You may wonder what is the point of parsing HTML and then turning around and generating HTML output. Well, if we want to filter or reformat the content, we must first parse it. We can use HTML parsing to generate clear text data from the HTML, but that is not really the point. The point is to use the known formating to determine which parts of the data have specific meaning so that just the meaningful data can be extracted or that decisions can be made from the data, as is the goal with parsing the zip code data from the US Postal Service web page.

The program that displays the graphical weather forecast is wxWeather.py. (See Links to Useful Files) Another useful program is wxHTML.py, which can be used to load and display an HTML file. The wxWeather.py program also tries to generate a better quick–view of the weather than last year’s programs did. The previous programs display a detailed forecast, which is ignored by wxWeather.py. However, wxWeather.py adds a summary of the current conditions, which required some additional parsing code to obtain.


wxPython requires wxWidgets, which is a C++ library of platform independent graphics widgets that use the native OS graphics facilities. So a program running on Windows will look like any Windows program and the same program run on Linux (GNOME or KDE) or Mac OS X will look a program developed for those platforms. Since wxWidgets are also required, this a case where you should download the appropriate installer for your platform from wxPython.org. If you are using Linux, you might need to compile it from the source code. I have some notes on how to do this, if you need them. [wxPython]

So after I spent many hours developing wxWeather.py, I was then again faced with the problem of year ago in terms of what part of the problem to ask you to write. Then I realized that my program has a problem, which you can help me fix. My program starts by giving the forecast for Salina. (Feel free to change that, if you don’t live in Salina.) There is a button to change the zip code for the weather lookup.
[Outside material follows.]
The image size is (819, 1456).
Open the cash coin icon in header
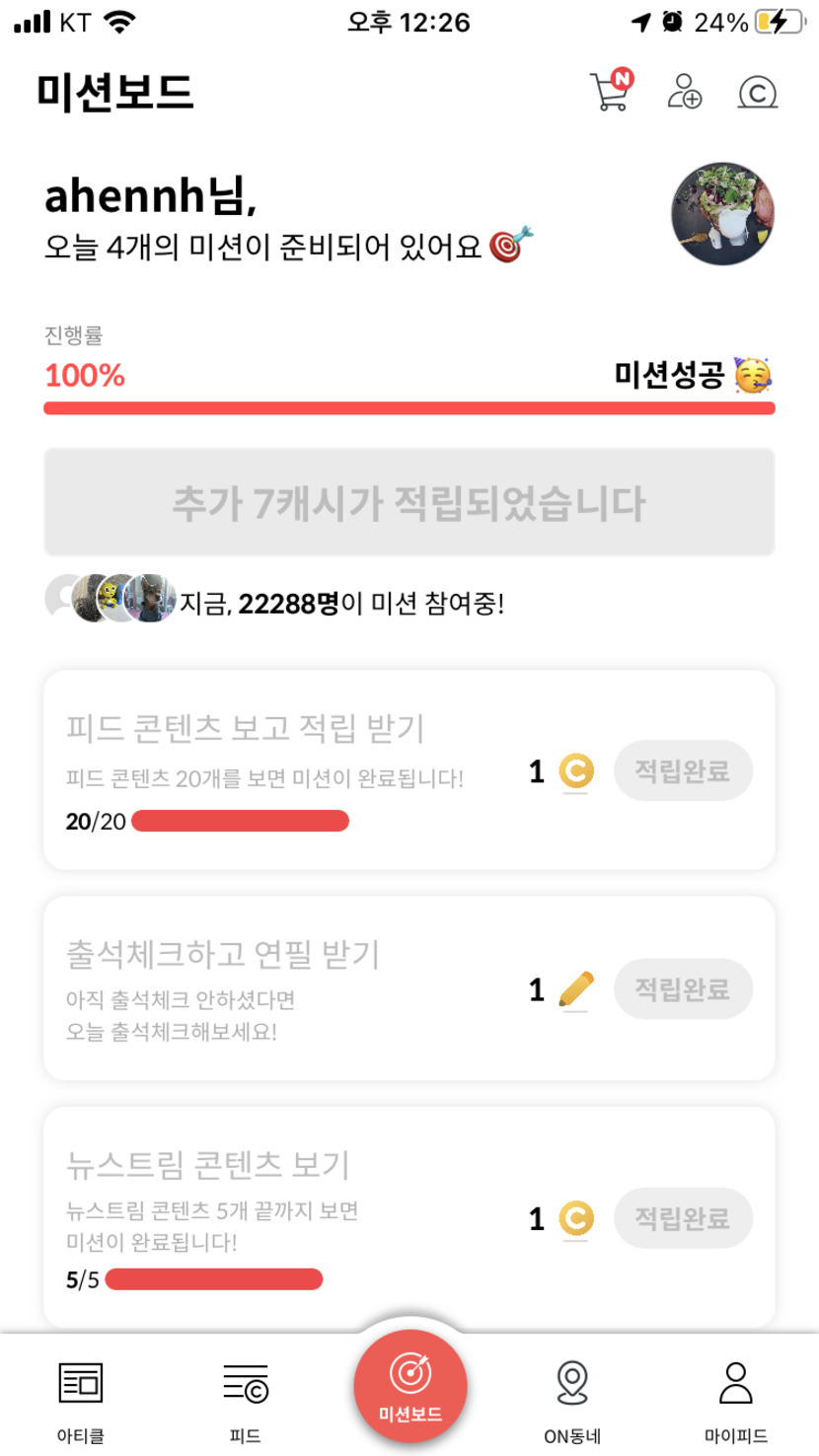tap(758, 92)
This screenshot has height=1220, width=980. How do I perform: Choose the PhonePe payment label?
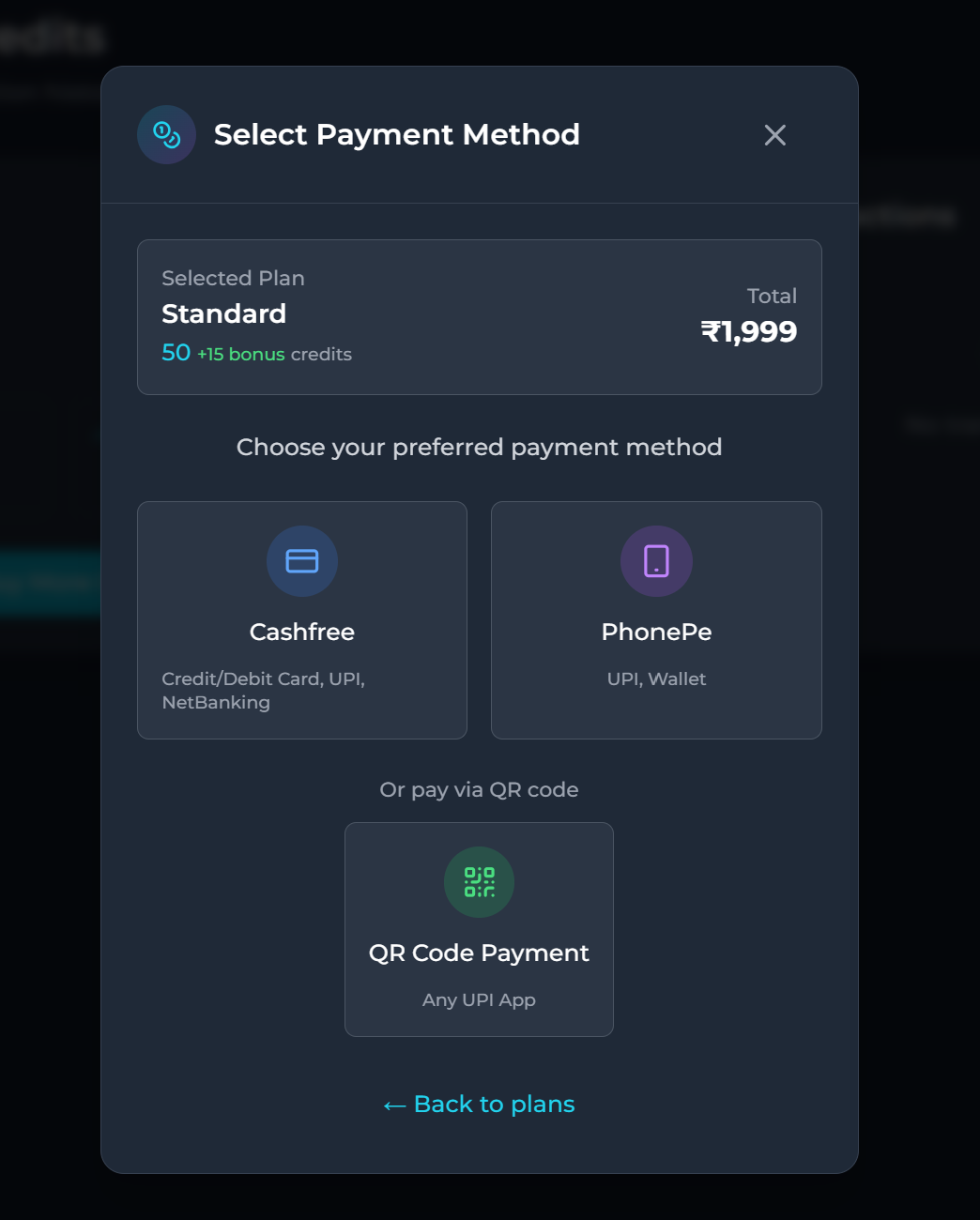(x=656, y=632)
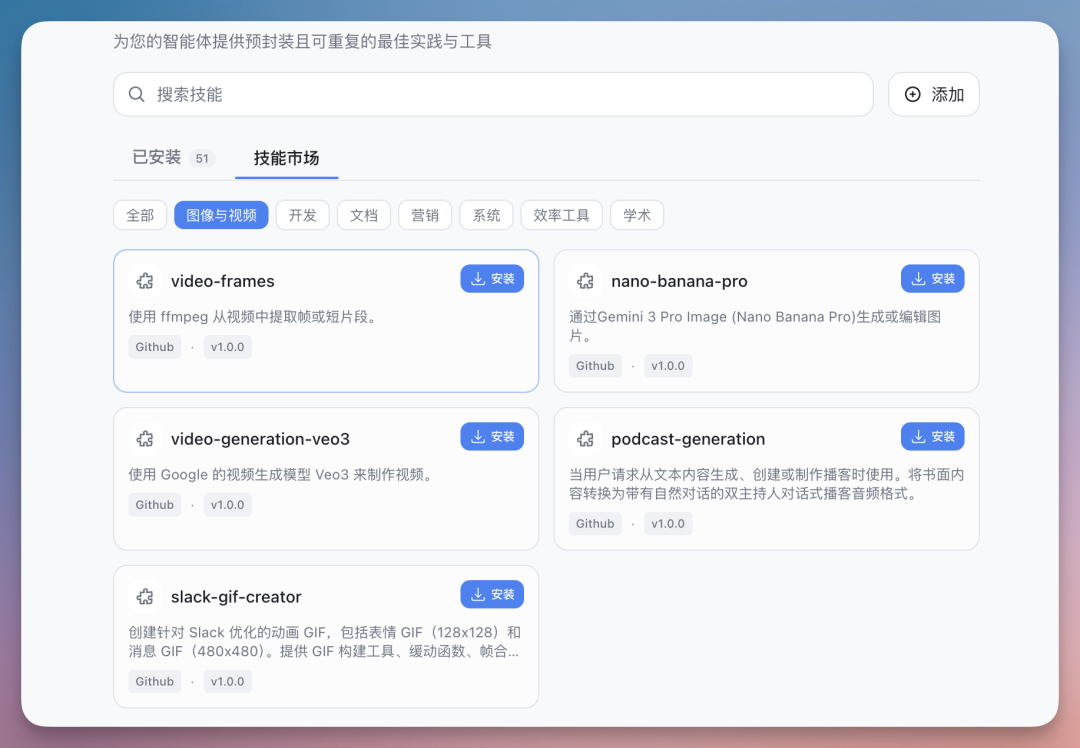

But when an invalid zip code is entered, the program just displays: Error: Weather Underground, which comes from the title of the returned page. But the rest of the returned HTML code is totally different than what my program is looking for. Argh!... Probably the simplest approach would be to look for the Error string in the title and then branch to a different parser. But that got me thinking about doing a query on a zip code database; and a quick Google search, lead to the Postal Service web page. Reading the HTML and Java script gave clues to the correct URL to automate the query. See zipcode.py, where I did some testing to validate the URL.

So doing your own parser of a fairly simple web page – just to make a True / False logical decision – seems like a better programming assignment than trying to fit your code into my, more complex, parser. A zip code checking function might also be useful for other programming situations you attempt in the years to come. If you look at my code, in the WeatherPanel.load_weather method, you can see where I test that the zip code is five characters long and only contains digits. This is the appropriate place to call your zip code validity function. If you want to, you can create a similar wx.MessageDialog error window as is already done. (You will probably find that wxPython is pretty fun to play with.)

6.4.3. HTML5lib

class html5lib.HTMLParser

The parser object from html5lib.


Parse the HTML code returning a tree data structure.

HTML5lib is a HTML parser/tokenizer based on the WHATWG HTML5 specification for maximum compatibility with major desktop web browsers. See the html5lib project page [HT5LIB] for examples on how it may be used. For the weather parsing programs, I just used it to generate a serial stream of tokens. This may not the best way to use it, but it is probably the simplest technique. The serial stream approach is similar to the call-back technique used with HTMLParser. The only real advantage in this case of using html5lib is that the parser is more robust for handling complex HTML.